I am currently working on a ChIP-seq experiment with a collaborator and I'm running into problems that may be due to the overall experimental design.
So for an overall background, I was brought on as a bioinformatics analyst after the experiment was ordered and sequenced. From what I know so far there were four experimental groups and two replicates for each experimental group. The lab did not do any input controls of any type and the experiment was done in two batches, one replicate for each experimental group in each batch.
I've run into batch effect issues before but they have all been RNA-seq related, as I do more of that type of analysis. This is my first ChIP-seq experiment and I really like the more technical aspects of the workflow, but there are so many options at each stage of pre-processing and downstream analysis that having input and opinions from people that have done this before is always great. So here is what I am doing to each sample: (these are Illumina platform paired-end reads of 150 bp I believe, they ordered the sequencing from a company that is outside our university so I don't have access to that info but I can get it)
Filtering Based on quality scores:
cmd = "zcat -c {infile} | grep -A 3 '^@.*[^:]*:N:[^:]*:' | grep -v '^\-\-$' |gzip -c > {outfile}"
Paired-End Trimmomatic for Illumina type reads:
trimmomatic PE -phred33 {input[0]} {input[1]} {output[0]} {output[1]} {output[2]} {output[3]} ILLUMINACLIP:TruSeq3-PE.fa:2:30:10 LEADING:3 TRAILING:3 SLIDINGWINDOW:4:15 MINLEN:36
Bowtie2 Paired-End Alignment using snakemake wrapper:
params:
index="mm9/mm9", # prefix of reference genome index (built with bowtie2-build)
extra="-q --very-fast" # optional parameters
threads: 4
wrapper:
"0.36.0/bio/bowtie2/align"
The command would look like this:
bowtie2 --threads 4 -q --very-fast -x mm9/mm9 {input} | samtools view -Sbh -o {output) {log}
Sort with Samtools: (a BAM File)
samtools sort {input} -o {output}
MACS2 Peak Calling:
macs2 callpeak -t {input} -n {output} -f BAM -g mm -B -q 0.01
Everything ran successfully and the MACS2-provided peak model and cross-correlation plots look clean, but when I ran the samples through phantompeakqualtools, the NSC values were around 1.04 and RSC were around 0.19 to 0.20, so terrible quality metrics. I realize that I didn't filter by reads that map uniquely to the genome, but when I did, I got only marginally better results. I also filtered by Bowtie2's MAPQ scores of 5, 10, and even 20 as per this guide's suggestions https://github.com/crazyhottommy/ChIP-seq-analysis/blob/master/part0_quality_control.md, but I got similar results. Bowtie2 was able to get over 60% of the reads to map to one point on the genome in all samples so I'm not too worried about the performance of the alignment (to mm9 genome) step.

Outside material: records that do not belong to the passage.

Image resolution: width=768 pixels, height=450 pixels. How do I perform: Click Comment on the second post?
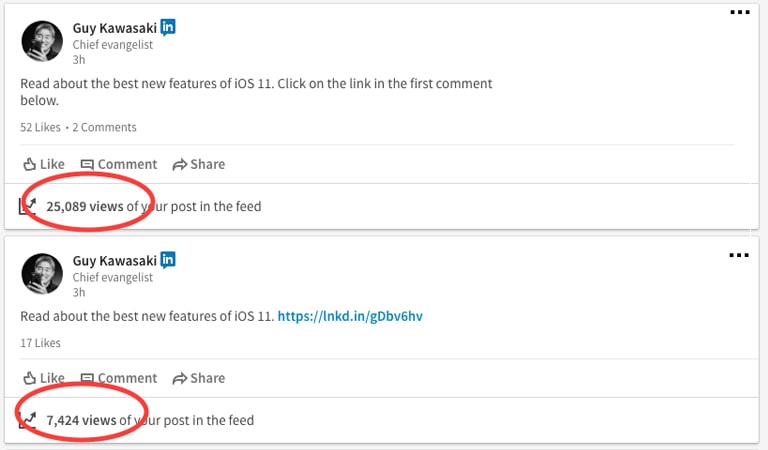pyautogui.click(x=119, y=378)
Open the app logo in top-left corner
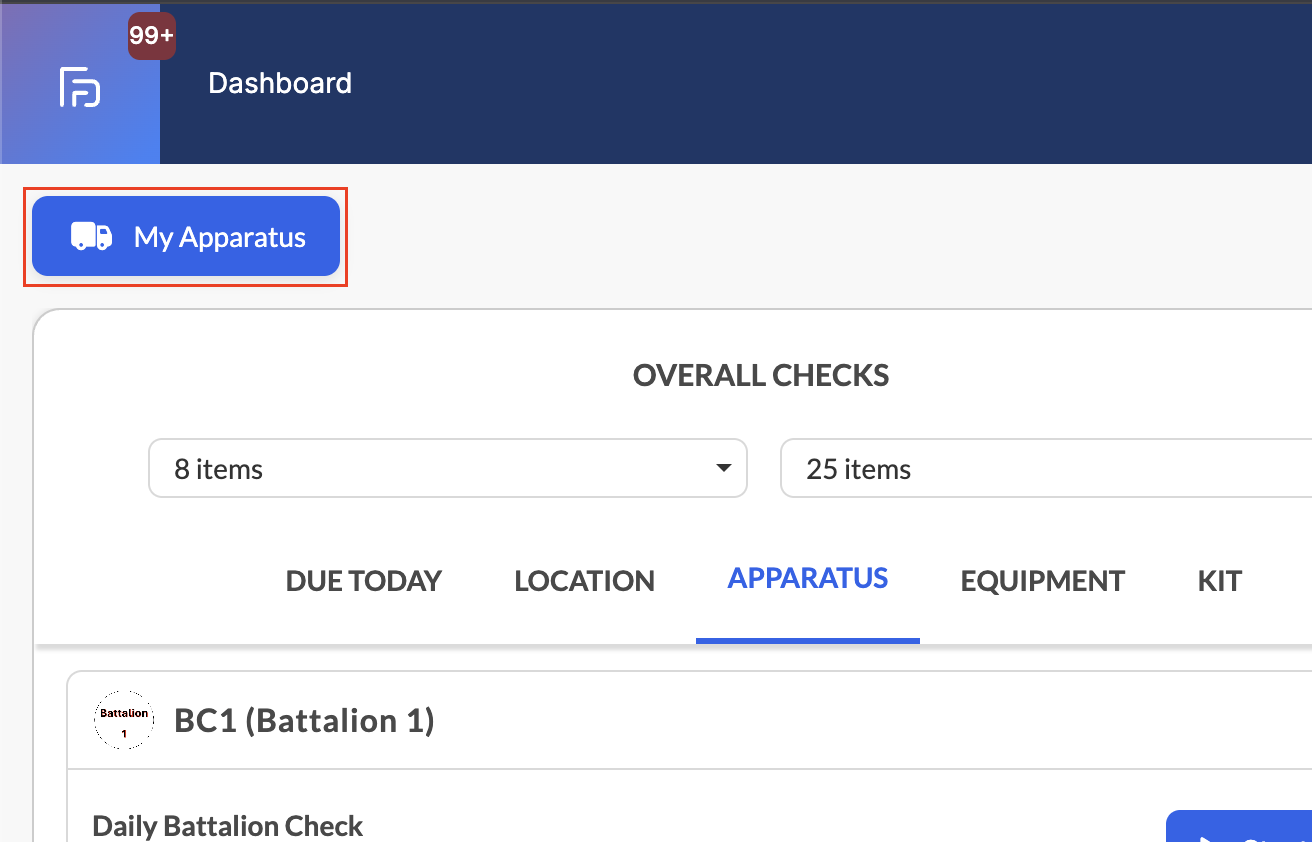Image resolution: width=1312 pixels, height=842 pixels. [80, 87]
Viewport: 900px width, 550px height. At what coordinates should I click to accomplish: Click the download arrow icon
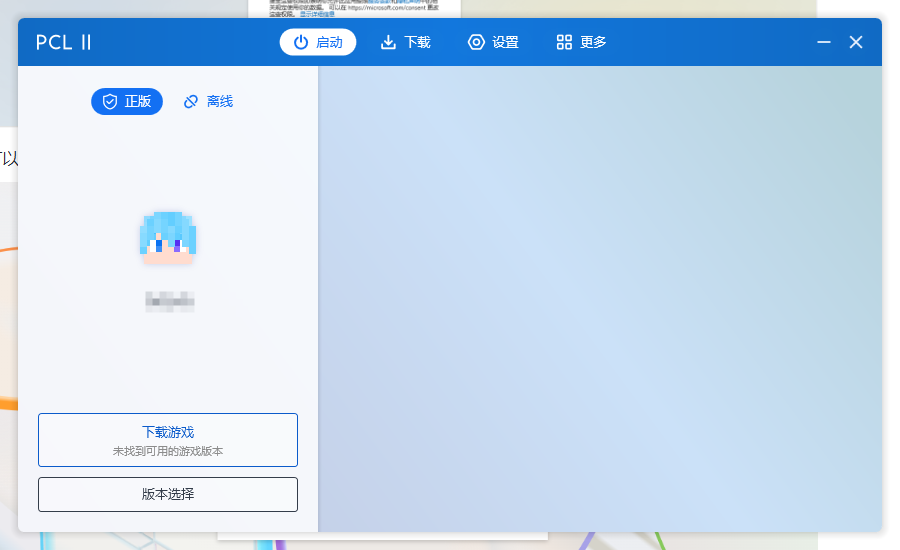click(x=388, y=42)
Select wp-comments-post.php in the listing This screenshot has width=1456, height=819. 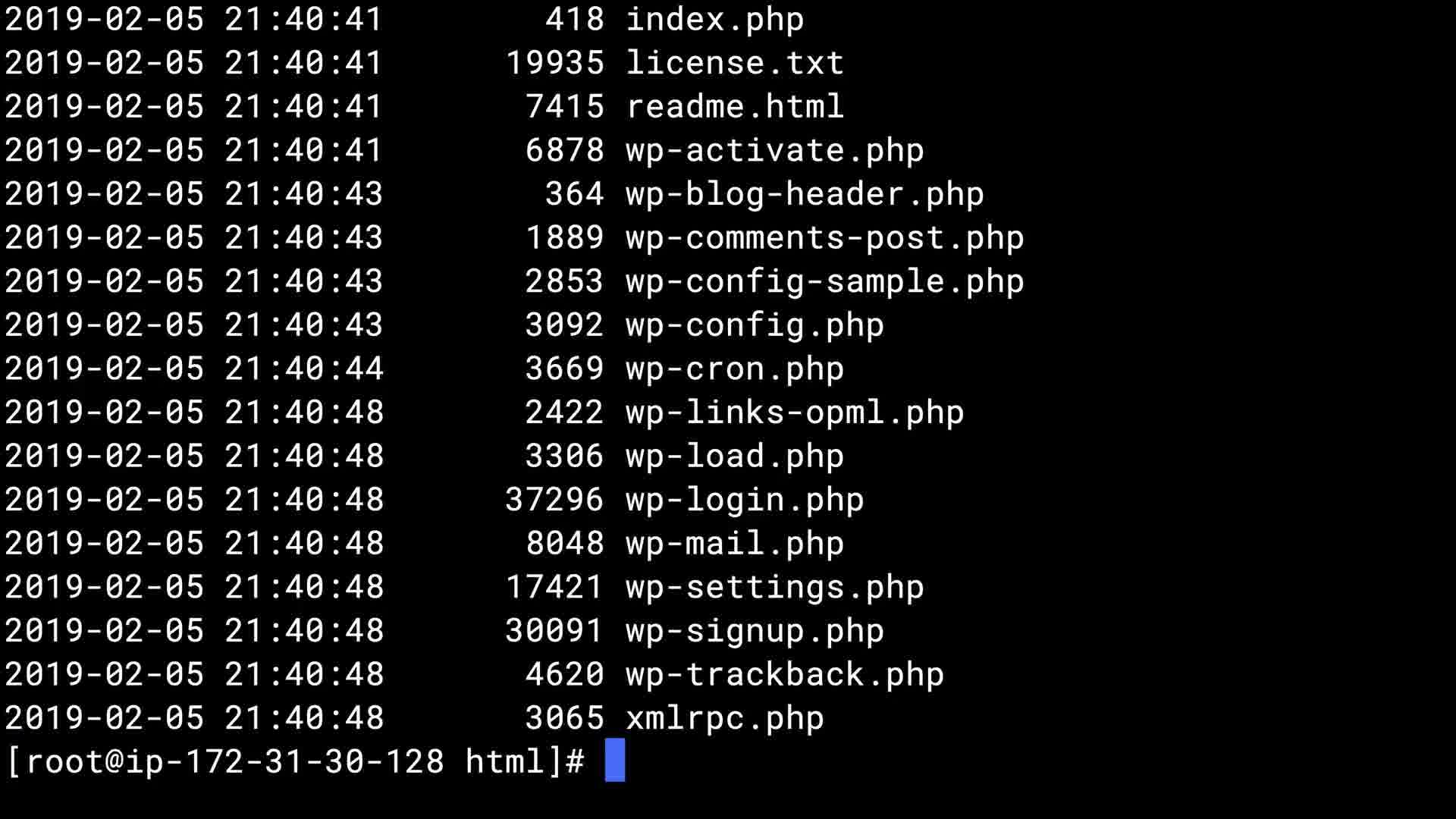(x=824, y=238)
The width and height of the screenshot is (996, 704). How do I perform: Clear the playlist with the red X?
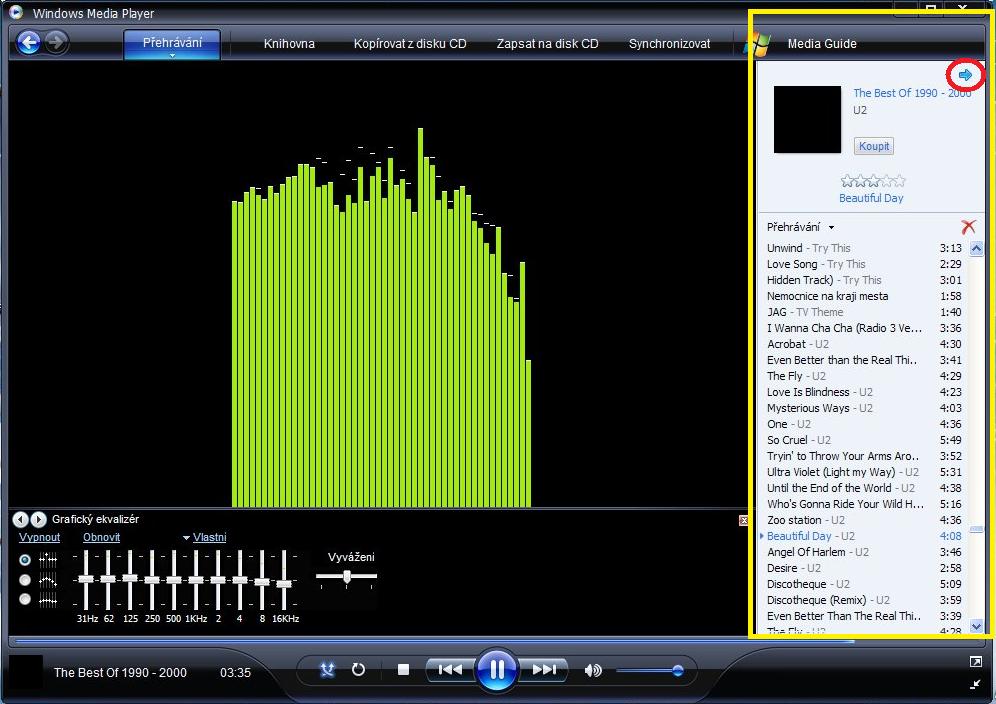[x=967, y=227]
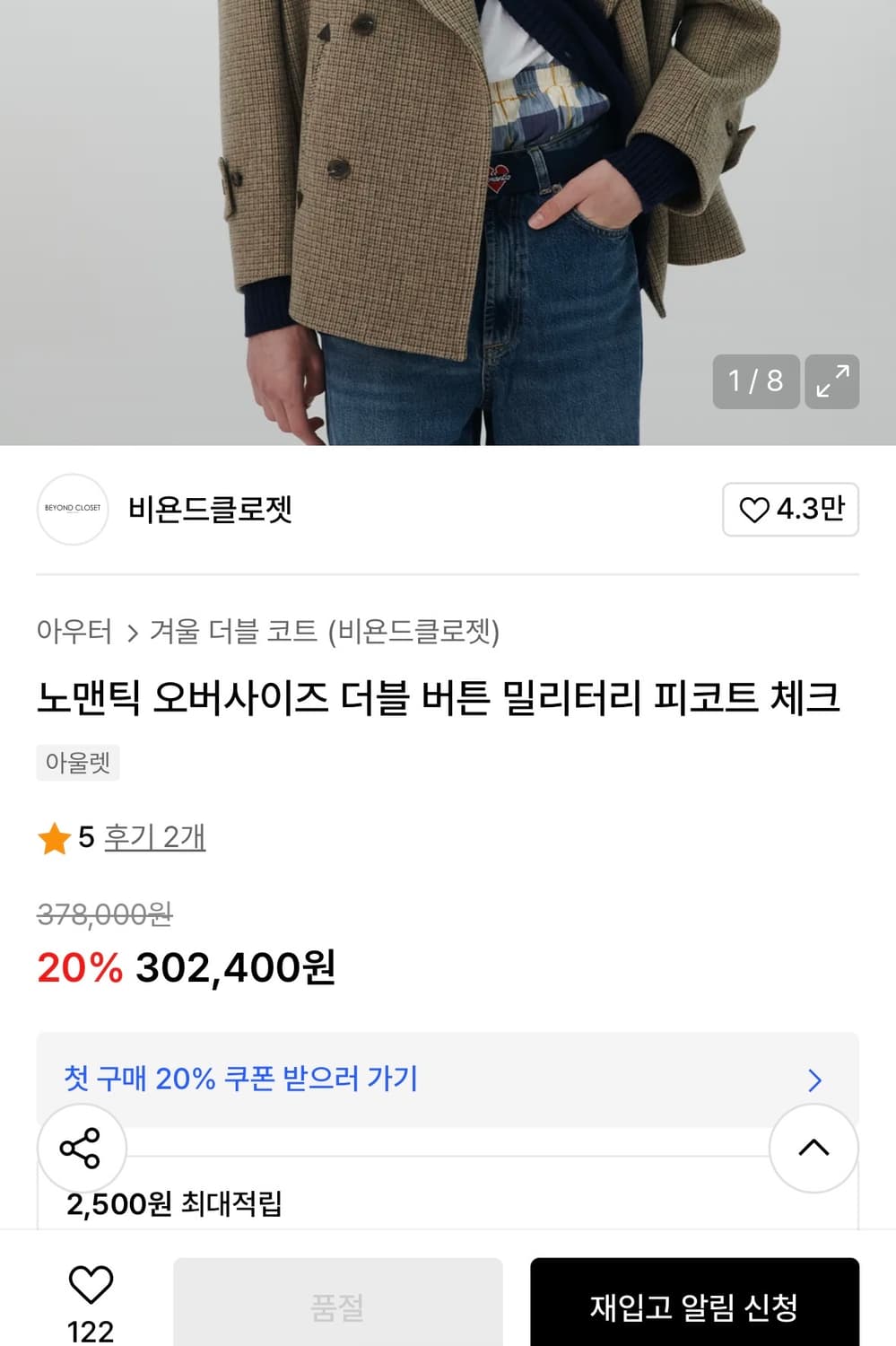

The MACS2 results were... interesting... All samples had a grand total of 100-150 called peaks. My first hunch is that I might be dealing with a protein that has very few binding sites on the genome and that partially explains the low QC scores. If anyone has worked with it before, the name of the protein being immunoprecipitated is Rev-erb-alpha. I found similar ChIP-seq experiments that reported high variability in the number of called peaks for a relative of Rev-erb-alpha, Rev-erb-beta (from 1000 to 20000+ http://genesdev.cshlp.org/content/26/7/657.full.pdf). We are using CNS tissue, but I wouldn't be surprised if similar things are happening with Rev-erb-alpha in the brain. I can try to get more info on antibodies and sample prep/IP as well.
When I did downstream analysis, the samples were largely segregated by which batch they came from. A DiffBind analysis showed no differential binding among the MACS2 called peaks. I know that DiffBind uses DESeq2 to perform differential binding so I used limma's removebatcheffect function as a first stab at the problem to no avail.
I don't have any questions on any specific steps per-se, so I didn't attach data or code. I'm interested in how other people commonly deal with batch effect in low-rep ChIP-seq experiments. I also have a few other general questions:
Since I have paired-end reads, should I do a paired-end alignment with Bowtie2 or should I do a single end alignment for each end and then feed them into MACS2 to perform paired-end peak-calling? Would this improve quality metrics?
At what stage is a good stage to deal with batch effect and does anyone have software recommendations? I'm still getting familiar with ChIP-seq in general so I'd like to learn about the space and best practices in the field.
Are there any glaring issues with the parameters I provided in my pre-processing workflow? I'm currently in the middle of reviewing them and I'll be tweaking them as I refine the pipeline.
If I can't eliminate batch effect, are there analyses that give similar insights to diff binding analysis that I could still do with single replicates?
If you need any additional info I'd be happy to provide it, thanks! I did look all over google but I haven't found too many posts or papers directly dealing with batch effect WITHIN a single ChIP-seq experiment, but some dealing with meta-analyses with higher replicates.